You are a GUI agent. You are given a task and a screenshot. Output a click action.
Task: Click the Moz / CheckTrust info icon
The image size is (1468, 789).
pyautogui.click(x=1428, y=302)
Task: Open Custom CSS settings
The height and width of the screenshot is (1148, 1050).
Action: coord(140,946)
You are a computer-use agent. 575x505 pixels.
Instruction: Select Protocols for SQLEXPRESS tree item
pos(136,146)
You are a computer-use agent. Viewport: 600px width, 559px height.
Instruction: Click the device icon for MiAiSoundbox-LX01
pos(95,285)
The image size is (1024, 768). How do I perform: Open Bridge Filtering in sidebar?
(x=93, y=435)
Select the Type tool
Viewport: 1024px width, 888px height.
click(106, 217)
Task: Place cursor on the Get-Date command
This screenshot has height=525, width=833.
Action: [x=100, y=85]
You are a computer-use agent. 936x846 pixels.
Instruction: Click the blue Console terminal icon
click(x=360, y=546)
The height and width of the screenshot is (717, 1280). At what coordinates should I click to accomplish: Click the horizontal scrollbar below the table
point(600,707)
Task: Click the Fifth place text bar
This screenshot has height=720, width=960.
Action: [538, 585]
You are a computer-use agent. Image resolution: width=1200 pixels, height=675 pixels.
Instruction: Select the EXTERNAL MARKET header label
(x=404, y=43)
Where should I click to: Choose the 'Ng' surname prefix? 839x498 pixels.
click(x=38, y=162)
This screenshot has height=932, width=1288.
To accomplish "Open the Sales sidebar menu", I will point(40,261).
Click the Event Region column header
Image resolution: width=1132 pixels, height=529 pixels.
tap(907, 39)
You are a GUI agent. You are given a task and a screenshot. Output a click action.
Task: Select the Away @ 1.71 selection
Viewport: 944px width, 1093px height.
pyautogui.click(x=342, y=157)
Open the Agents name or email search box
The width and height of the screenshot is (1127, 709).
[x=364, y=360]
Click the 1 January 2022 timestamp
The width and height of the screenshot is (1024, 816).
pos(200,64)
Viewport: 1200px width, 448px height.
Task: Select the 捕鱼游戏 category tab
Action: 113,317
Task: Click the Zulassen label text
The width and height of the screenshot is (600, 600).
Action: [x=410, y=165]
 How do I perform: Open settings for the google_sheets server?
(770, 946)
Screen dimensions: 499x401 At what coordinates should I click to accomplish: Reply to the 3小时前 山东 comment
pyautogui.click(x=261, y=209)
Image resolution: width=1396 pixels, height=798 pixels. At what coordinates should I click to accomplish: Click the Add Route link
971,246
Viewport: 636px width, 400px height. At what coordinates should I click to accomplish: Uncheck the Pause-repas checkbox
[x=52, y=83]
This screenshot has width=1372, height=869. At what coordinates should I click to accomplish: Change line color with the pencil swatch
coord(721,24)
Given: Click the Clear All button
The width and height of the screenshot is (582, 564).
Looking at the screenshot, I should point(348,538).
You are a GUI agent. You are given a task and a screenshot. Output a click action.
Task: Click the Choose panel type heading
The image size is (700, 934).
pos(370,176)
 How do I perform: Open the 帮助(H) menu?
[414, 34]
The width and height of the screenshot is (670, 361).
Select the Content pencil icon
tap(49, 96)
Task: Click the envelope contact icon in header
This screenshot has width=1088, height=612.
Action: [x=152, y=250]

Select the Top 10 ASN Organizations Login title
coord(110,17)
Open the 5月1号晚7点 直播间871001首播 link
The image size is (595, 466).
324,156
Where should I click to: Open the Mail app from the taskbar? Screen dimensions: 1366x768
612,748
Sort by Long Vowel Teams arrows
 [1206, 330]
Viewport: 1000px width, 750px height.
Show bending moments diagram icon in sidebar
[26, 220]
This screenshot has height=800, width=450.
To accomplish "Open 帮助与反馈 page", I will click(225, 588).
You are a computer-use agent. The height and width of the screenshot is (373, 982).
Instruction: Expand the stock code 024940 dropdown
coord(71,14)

★ ★ ★ ★

§ WORK TASK: Print only what lies in the material above starting at the line with "Given: Click the Clear All button" and ending at the line with "Task: Click the envelope", every line exactly as given.

§ RESULT FOR THIS EXERCISE:
Given: Click the Clear All button
The width and height of the screenshot is (582, 564).
Looking at the screenshot, I should point(348,538).
You are a GUI agent. You are given a task and a screenshot. Output a click action.
Task: Click the Choose panel type heading
The image size is (700, 934).
pos(370,176)
 How do I perform: Open the 帮助(H) menu?
[414, 34]
The width and height of the screenshot is (670, 361).
Select the Content pencil icon
tap(49, 96)
Task: Click the envelope contact icon in header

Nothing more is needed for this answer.